The explosion killed at least 220 people and wounded thousands when hundreds of tonnes of ammonium nitrate stored in a warehouse detonated just after 6 p.m. (1600 GMT) on Aug. 4, 2020, sending a huge cloud over the city.
Despite the devastation, no senior figures have been held to account and an investigation has been obstructed by legal measures, prompting outrage in Lebanon and abroad.
On Friday, a few thousand protesters marched from the Beirut Fire Brigade - which lost 10 members in the blast - to the port.
They carried signs demanding justice and portraits of the victims - shots of laughing toddlers, passport photos of elderly women and selfies of young adults all killed in the disaster.
Edgard Sayyah, 58, walked alone holding a photograph of his aunt Therese as a young woman. Therese was 70 when the explosion ripped through her apartment in Beirut and killed her.
"It's shameful," Sayyah told Reuters, when asked about the lack of accountability and the relatively small numbers at the memorial compared to previous years.
"Two years from now, there won't be any marches at all. We'll just hold private services and suffer silently."
The rally shut down the main highway separating the port from the Mar Mkhayel district, a bustling neighbourhood of restaurants and bars that was ripped apart by the explosion.
Many of the establishments have been painstakingly rebuilt, hosting an influx of tourists and Lebanese expatriates late into Thursday night. On Friday, the streets were empty and businesses shuttered to mark a national day of mourning.
Rights group Amnesty International said it was unacceptable that no one has been held responsible for the tragedy.
"Instead, the authorities have used every tool at their disposal to shamelessly undermine and obstruct the domestic investigation to shield themselves from accountability - and perpetuate the culture of impunity in the country," said Aya Majzoub, Amnesty's deputy director for the region.
The explosion is thought to have been set off by a fire in a warehouse. The chemicals had been stored at the port since 2013 when they were unloaded during an unscheduled stop, but no one claimed the shipment and it remained there despite senior officials knowing of its presence.
The probe, led by Judge Tarek Bitar, has been stalled since late 2021 by a slew of legal complaints filed against him by some of the suspects, including current and former officials.
In a memorial church service on the eve of the blast anniversary, Lebanon's top Christian cleric, Patriarch Bechara Boutros al-Rai, backed calls for an international fact-finding committee and called for a halt to meddling in the investigation.
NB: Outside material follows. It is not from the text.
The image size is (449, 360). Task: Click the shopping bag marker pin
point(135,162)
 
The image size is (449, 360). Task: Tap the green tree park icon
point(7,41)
"What hurts these families and hurts us the most is the indifference of state officials who are preoccupied with their interests and cheap calculations," Rai said.
The blast hit as Lebanon was already struggling with a financial meltdown that began in 2019 and the COVID pandemic. The economy has sunk further since, with the local currency losing 98% of its value and thousands of families living in poverty.